PROBLEM TO WORK ON: The reply should hold every line of the data, unchanged and complete.

(Stored data entries)
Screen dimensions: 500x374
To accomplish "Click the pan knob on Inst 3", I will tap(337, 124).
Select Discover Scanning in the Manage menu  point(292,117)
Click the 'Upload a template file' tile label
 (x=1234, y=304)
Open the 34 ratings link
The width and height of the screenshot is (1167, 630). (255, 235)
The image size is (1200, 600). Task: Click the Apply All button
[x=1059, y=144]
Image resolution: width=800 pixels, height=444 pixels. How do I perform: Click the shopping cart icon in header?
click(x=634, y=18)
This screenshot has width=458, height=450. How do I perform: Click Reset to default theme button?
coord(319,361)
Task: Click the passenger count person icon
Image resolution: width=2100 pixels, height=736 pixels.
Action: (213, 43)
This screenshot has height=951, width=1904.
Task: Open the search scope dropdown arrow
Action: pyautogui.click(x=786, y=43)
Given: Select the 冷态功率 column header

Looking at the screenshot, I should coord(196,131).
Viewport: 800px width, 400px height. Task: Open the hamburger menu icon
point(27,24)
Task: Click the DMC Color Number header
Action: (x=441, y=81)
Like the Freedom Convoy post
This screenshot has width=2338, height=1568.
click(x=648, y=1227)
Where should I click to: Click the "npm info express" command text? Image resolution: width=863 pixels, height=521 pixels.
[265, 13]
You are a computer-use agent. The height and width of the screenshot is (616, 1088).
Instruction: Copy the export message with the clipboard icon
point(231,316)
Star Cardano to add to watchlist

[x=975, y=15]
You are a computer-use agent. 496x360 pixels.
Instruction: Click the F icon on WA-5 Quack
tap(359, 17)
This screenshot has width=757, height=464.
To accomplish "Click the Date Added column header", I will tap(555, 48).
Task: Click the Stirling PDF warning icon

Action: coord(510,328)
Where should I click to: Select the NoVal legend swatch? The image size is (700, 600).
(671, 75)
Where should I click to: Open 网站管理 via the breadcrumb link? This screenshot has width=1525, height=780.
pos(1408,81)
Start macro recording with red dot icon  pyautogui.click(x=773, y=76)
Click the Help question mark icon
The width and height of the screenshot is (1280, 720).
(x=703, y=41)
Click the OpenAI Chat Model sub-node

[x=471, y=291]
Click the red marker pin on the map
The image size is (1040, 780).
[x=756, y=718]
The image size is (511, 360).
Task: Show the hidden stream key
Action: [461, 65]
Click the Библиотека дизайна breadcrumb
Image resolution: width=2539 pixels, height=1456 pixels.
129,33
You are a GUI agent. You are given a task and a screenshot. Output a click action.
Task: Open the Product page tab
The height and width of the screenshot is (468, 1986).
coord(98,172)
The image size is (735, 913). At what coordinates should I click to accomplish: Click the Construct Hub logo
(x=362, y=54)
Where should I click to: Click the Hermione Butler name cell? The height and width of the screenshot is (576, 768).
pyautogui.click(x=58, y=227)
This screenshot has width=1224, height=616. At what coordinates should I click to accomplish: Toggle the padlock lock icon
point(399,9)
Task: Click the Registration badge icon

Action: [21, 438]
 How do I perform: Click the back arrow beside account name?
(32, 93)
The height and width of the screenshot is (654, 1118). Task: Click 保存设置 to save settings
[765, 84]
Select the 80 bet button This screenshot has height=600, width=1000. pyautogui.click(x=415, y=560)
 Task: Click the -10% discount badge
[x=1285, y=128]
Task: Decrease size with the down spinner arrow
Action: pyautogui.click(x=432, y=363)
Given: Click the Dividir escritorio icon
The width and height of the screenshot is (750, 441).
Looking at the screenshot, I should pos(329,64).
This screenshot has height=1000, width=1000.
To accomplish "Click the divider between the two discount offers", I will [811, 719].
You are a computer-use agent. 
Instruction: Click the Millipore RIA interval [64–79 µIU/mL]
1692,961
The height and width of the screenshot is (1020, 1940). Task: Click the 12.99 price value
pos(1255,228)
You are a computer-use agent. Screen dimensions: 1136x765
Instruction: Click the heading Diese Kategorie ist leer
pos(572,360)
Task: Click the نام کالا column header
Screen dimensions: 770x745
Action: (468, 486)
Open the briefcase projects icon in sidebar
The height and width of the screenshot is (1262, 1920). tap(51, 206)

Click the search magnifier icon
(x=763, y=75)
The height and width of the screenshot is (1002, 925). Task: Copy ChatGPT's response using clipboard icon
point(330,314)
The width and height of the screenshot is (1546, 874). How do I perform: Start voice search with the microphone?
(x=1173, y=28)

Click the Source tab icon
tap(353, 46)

OUTPUT FOR THIS TASK:
Screen dimensions: 500x374
To accomplish "Click the pan knob on Inst 3", I will tap(337, 124).
Select Discover Scanning in the Manage menu  point(292,117)
Click the 'Upload a template file' tile label
 (x=1234, y=304)
Open the 34 ratings link
The width and height of the screenshot is (1167, 630). (255, 235)
The image size is (1200, 600). Task: Click the Apply All button
[x=1059, y=144]
Image resolution: width=800 pixels, height=444 pixels. How do I perform: Click the shopping cart icon in header?
click(x=634, y=18)
This screenshot has width=458, height=450. How do I perform: Click Reset to default theme button?
coord(319,361)
Task: Click the passenger count person icon
Image resolution: width=2100 pixels, height=736 pixels.
Action: (213, 43)
This screenshot has height=951, width=1904.
Task: Open the search scope dropdown arrow
Action: pyautogui.click(x=786, y=43)
Given: Select the 冷态功率 column header

Looking at the screenshot, I should coord(196,131).
Viewport: 800px width, 400px height. Task: Open the hamburger menu icon
point(27,24)
Task: Click the DMC Color Number header
Action: (x=441, y=81)
Like the Freedom Convoy post
This screenshot has width=2338, height=1568.
click(x=648, y=1227)
Where should I click to: Click the "npm info express" command text? Image resolution: width=863 pixels, height=521 pixels.
[265, 13]
You are a computer-use agent. The height and width of the screenshot is (616, 1088).
Instruction: Copy the export message with the clipboard icon
point(231,316)
Star Cardano to add to watchlist

[x=975, y=15]
You are a computer-use agent. 496x360 pixels.
Instruction: Click the F icon on WA-5 Quack
tap(359, 17)
This screenshot has width=757, height=464.
To accomplish "Click the Date Added column header", I will tap(555, 48).
Task: Click the Stirling PDF warning icon

Action: coord(510,328)
Where should I click to: Select the NoVal legend swatch? The image size is (700, 600).
(671, 75)
Where should I click to: Open 网站管理 via the breadcrumb link? This screenshot has width=1525, height=780.
pos(1408,81)
Start macro recording with red dot icon  pyautogui.click(x=773, y=76)
Click the Help question mark icon
The width and height of the screenshot is (1280, 720).
(x=703, y=41)
Click the OpenAI Chat Model sub-node

[x=471, y=291]
Click the red marker pin on the map
The image size is (1040, 780).
[x=756, y=718]
The image size is (511, 360).
Task: Show the hidden stream key
Action: [461, 65]
Click the Библиотека дизайна breadcrumb
Image resolution: width=2539 pixels, height=1456 pixels.
129,33
You are a GUI agent. You are given a task and a screenshot. Output a click action.
Task: Open the Product page tab
The height and width of the screenshot is (468, 1986).
coord(98,172)
The image size is (735, 913). At what coordinates should I click to accomplish: Click the Construct Hub logo
(x=362, y=54)
Where should I click to: Click the Hermione Butler name cell? The height and width of the screenshot is (576, 768).
pyautogui.click(x=58, y=227)
This screenshot has width=1224, height=616. At what coordinates should I click to accomplish: Toggle the padlock lock icon
point(399,9)
Task: Click the Registration badge icon

Action: [21, 438]
 How do I perform: Click the back arrow beside account name?
(32, 93)
The height and width of the screenshot is (654, 1118). Task: Click 保存设置 to save settings
[765, 84]
Select the 80 bet button This screenshot has height=600, width=1000. pyautogui.click(x=415, y=560)
 Task: Click the -10% discount badge
[x=1285, y=128]
Task: Decrease size with the down spinner arrow
Action: pyautogui.click(x=432, y=363)
Given: Click the Dividir escritorio icon
The width and height of the screenshot is (750, 441).
Looking at the screenshot, I should pos(329,64).
This screenshot has height=1000, width=1000.
To accomplish "Click the divider between the two discount offers", I will [811, 719].
You are a computer-use agent. 
Instruction: Click the Millipore RIA interval [64–79 µIU/mL]
1692,961
The height and width of the screenshot is (1020, 1940). Task: Click the 12.99 price value
pos(1255,228)
You are a computer-use agent. Screen dimensions: 1136x765
Instruction: Click the heading Diese Kategorie ist leer
pos(572,360)
Task: Click the نام کالا column header
Screen dimensions: 770x745
Action: (468, 486)
Open the briefcase projects icon in sidebar
The height and width of the screenshot is (1262, 1920). tap(51, 206)

Click the search magnifier icon
(x=763, y=75)
The height and width of the screenshot is (1002, 925). Task: Copy ChatGPT's response using clipboard icon
point(330,314)
The width and height of the screenshot is (1546, 874). How do I perform: Start voice search with the microphone?
(x=1173, y=28)

Click the Source tab icon
tap(353, 46)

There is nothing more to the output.